WA: Boeing Reassigns 3,000 737 Max Workers With Factory Shutdown Looming | Trade and Industry Development

WA: Boeing Reassigns 3,000 737 Max Workers With Factory Shutdown Looming

Jan 13, 2020
With a shutdown looming for the Boeing 737 Max production facility, the company plans to reassign its 737 Max workforce, which numbers about 3,000 workers.
 
Bloomberg reports that an internal bulletin recently provides details of Boeing’s plans to keep its 737 workforce intact through an indefinite shutdown of the narrow-body jet that was announced late last month. Regulators banned the Max from flying after a March 10 crash, the second fatal accident within five months. The tragedies killed 346 people and plunged the largest U.S. industrial company into crisis.
 
Boeing faces a complex task managing the shutdown and eventual restart of the 737, one of its main sources of profit, amid the tightest U.S. job market in decades, Bloomberg reports. The Chicago-based planemaker doesn’t expect to lay off or furlough workers because of the production suspension, Stan Deal, chief executive of Boeing’s commercial airplane division reiterated in a separate message to employees.
 
Within its Seattle-area manufacturing hub, Boeing plans to “loan” 737 mechanics, engineers and staff to the 767, 777 and 777X programs at its Everett wide-body factory.
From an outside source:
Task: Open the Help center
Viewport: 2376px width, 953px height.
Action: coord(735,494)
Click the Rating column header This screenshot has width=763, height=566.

South Carolina employees who work on the Max’s propulsion systems will be shifted to the 787 program in North Charleston, Boeing said.
 
Other workers from Boeing’s 737 factory will help manage some of the 400 or so Max that the company has put in storage at an airport in eastern Washington, and at a new site that it’s opening in Victorville, Calif., reports Bloomberg. The remainder will focus on initiatives at the factory where the Max is manufactured in Renton, Wash., including improvements to standard work processes.
 
Production will officially halt when the airplane with line number 7896 rolls out of the factory, Boeing said. The company told workers that it hasn’t decided when work will restart, citing uncertainty over the timing and conditions under which regulators eventually return the Max to service, and the training that will be required for flight crews.